Vu la procédure suivante :
Procédure contentieuse antérieure
L'association AST74 a demandé au tribunal administratif de Grenoble d'annuler la décision du ministre du travail, de l'emploi, de la formation professionnelle et du dialogue social du 7 août 2015, en tant qu'elle a retiré la décision implicite d'acceptation née du silence gardé sur son recours contre la décision du directeur régional des entreprises, de la concurrence, de la consommation, du travail et de l'emploi de Rhône-Alpes du 10 décembre 2014 agréant le service de santé au travail interentreprises qu'elle gère.
Par un jugement n° 1506215 du 21 décembre 2017, le tribunal administratif de Grenoble a rejeté sa demande.
Procédure devant la cour
Par une requête enregistrée le 23 février 2018, présentée pour l'association AST74, représentée par son président en exercice, par Me Lauriac, avocat, il est demandé à la cour :
1°) d'annuler ce jugement du tribunal administratif de Grenoble du 21 décembre 2017 ;
2°) d'annuler pour excès de pouvoir la décision susmentionnée ;
3°) de mettre à la charge de l'État une somme de 4 000 euros en application de l'article L. 761-1 du code de justice administrative.
Elle soutient que :
- le retrait de la décision implicite d'acceptation née de son recours hiérarchique est insuffisamment motivé ;
- cet agrément implicite a été illégalement retiré.
La requête a été communiquée au ministre du travail qui n'a pas produit d'observations.
Vu les autres pièces du dossier ;
Vu :
- le code du travail ;
- la loi n° 2000-321 du 12 avril 2000 ;
- le code de justice administrative ;
Les parties ayant été régulièrement averties du jour de l'audience ;
Après avoir entendu au cours de l'audience publique :
- le rapport de M. Clot, président,
- les conclusions de M. Laval, rapporteur public,
- les observations de Me Laplanche, avocat, substituant Me Lauriac, avocat de l'association AST74 ;
Considérant ce qui suit :
1. L'association AST74 gère dans le département de la Haute-Savoie un service de santé au travail interentreprises bénéficiant d'un agrément, dont elle a demandé le renouvellement par courrier du 30 juillet 2014 reçu par l'administration le 11 août 2014. Le 10 décembre 2014, le directeur régional des entreprises, de la concurrence, de la consommation, du travail et de l'emploi (DIRECCTE) de Rhône-Alpes lui a accordé un agrément pour cinq ans et a fixé le seuil maximal de salariés pouvant être suivis.
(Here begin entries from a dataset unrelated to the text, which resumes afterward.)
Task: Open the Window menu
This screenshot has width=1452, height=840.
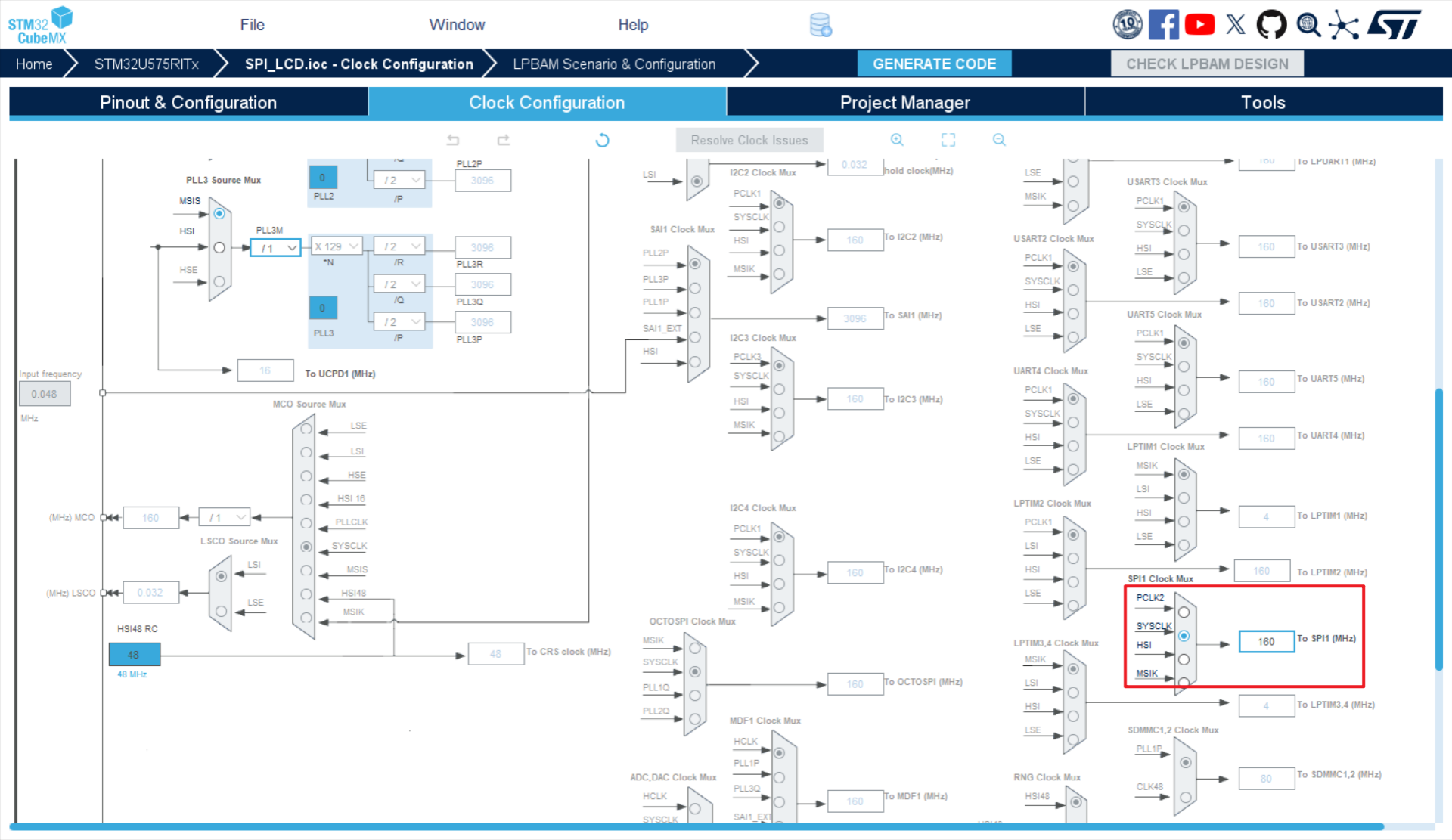Action: click(x=457, y=25)
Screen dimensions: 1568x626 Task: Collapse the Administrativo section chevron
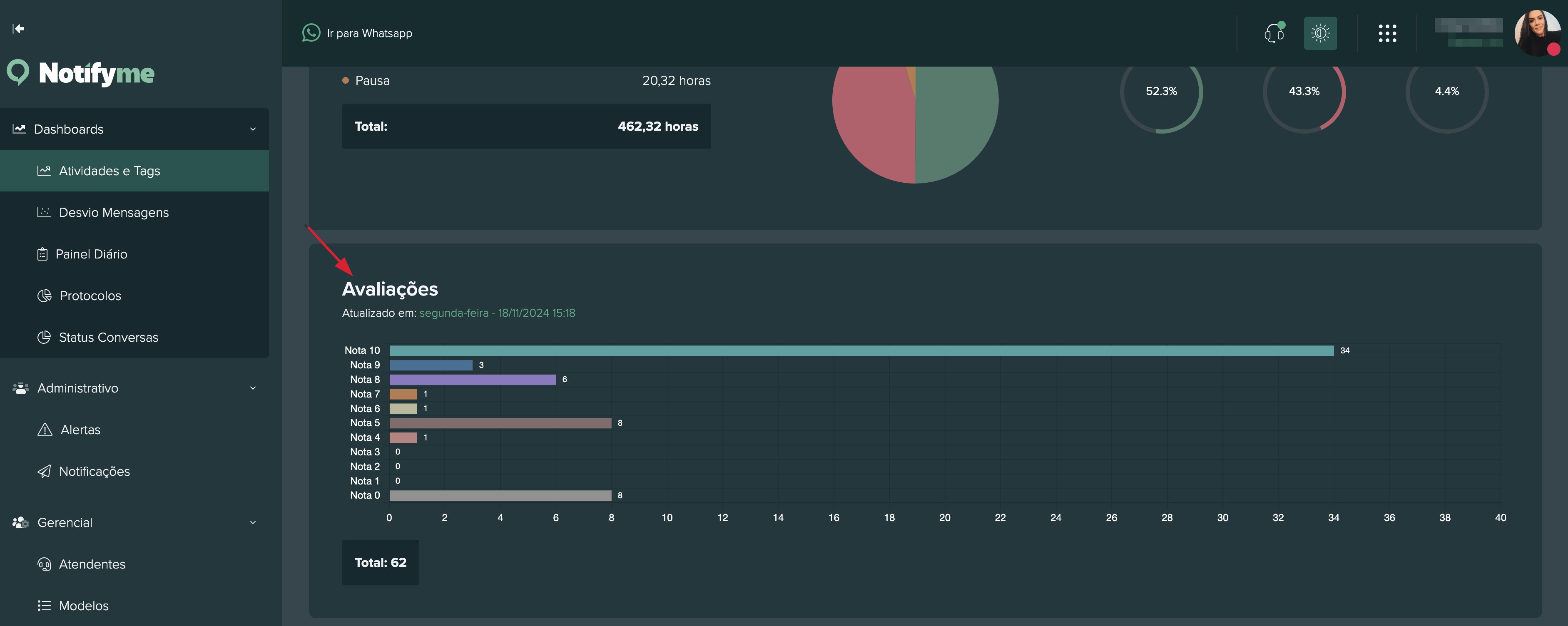[253, 388]
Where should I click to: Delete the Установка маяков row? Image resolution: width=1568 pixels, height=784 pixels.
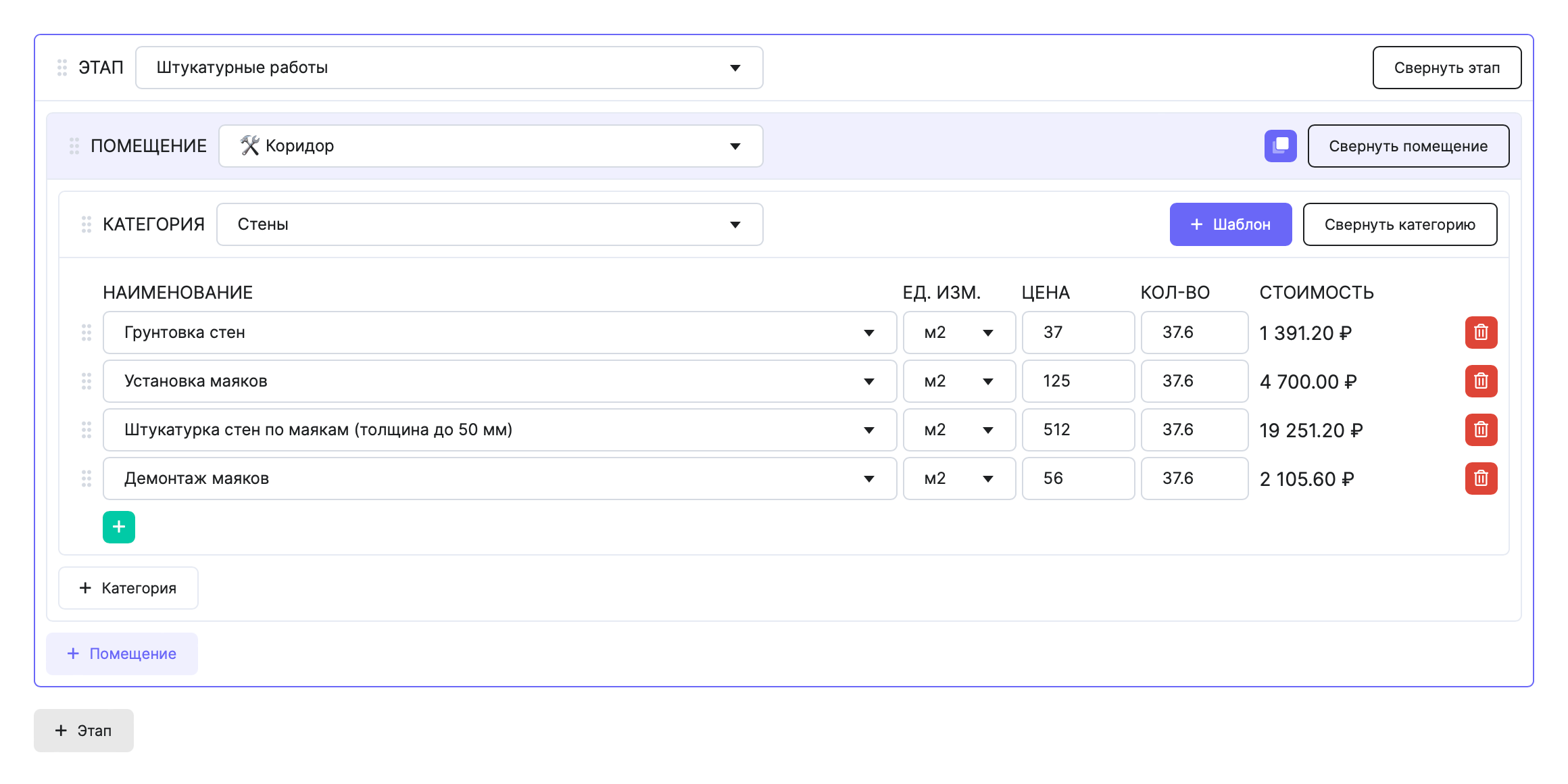point(1480,381)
Saisi d'un recours hiérarchique, le ministre chargé du travail a, le 7 août 2015, retiré la décision implicite d'acceptation née du silence gardé sur ce recours pendant quatre mois, annulé la décision du directeur régional du 10 décembre 2014 et accordé à la requérante un agrément d'une durée de cinq ans en fixant les conditions de fonctionnement de son service de santé au travail. L'association AST74 fait appel du jugement par lequel le tribunal administratif de Grenoble a rejeté sa demande tendant à l'annulation de cette décision du ministre, en tant qu'elle retire l'agrément dont elle s'est trouvée tacitement bénéficiaire.
2. Aux termes de l'article D. 4622-48 du code du travail : " Chaque service de santé au travail fait l'objet d'un agrément, pour une période de cinq ans, par le directeur régional des entreprises, de la concurrence, de la consommation, du travail et de l'emploi, après avis du médecin inspecteur du travail. (...). /L'agrément fixe l'effectif maximal de travailleurs suivis par le médecin du travail ou, pour les services de santé au travail interentreprises, par l'équipe pluridisciplinaire de santé au travail. "
3. Aux termes de l'article R. 4622-52 du même code : " Le silence gardé pendant plus de quatre mois sur une demande d'agrément ou de renouvellement d'agrément vaut décision d'agrément. /Le silence gardé pendant plus de quatre mois par le ministre chargé du travail saisi d'un recours hiérarchique sur une décision relative à l'agrément vaut décision d'agrément. "
4. L'article 23 de la loi du 12 avril 2000, alors en vigueur, dispose que : " Une décision implicite d'acceptation peut être retirée, pour illégalité, par l'autorité administrative : 1° Pendant le délai de recours contentieux, lorsque des mesures d'information des tiers ont été mises en oeuvre ; 2° Pendant le délai de deux mois à compter de la date à laquelle est intervenue la décision, lorsqu'aucune mesure d'information des tiers n'a été mise en oeuvre ; 3° Pendant la durée de l'instance au cas où un recours contentieux a été formé ".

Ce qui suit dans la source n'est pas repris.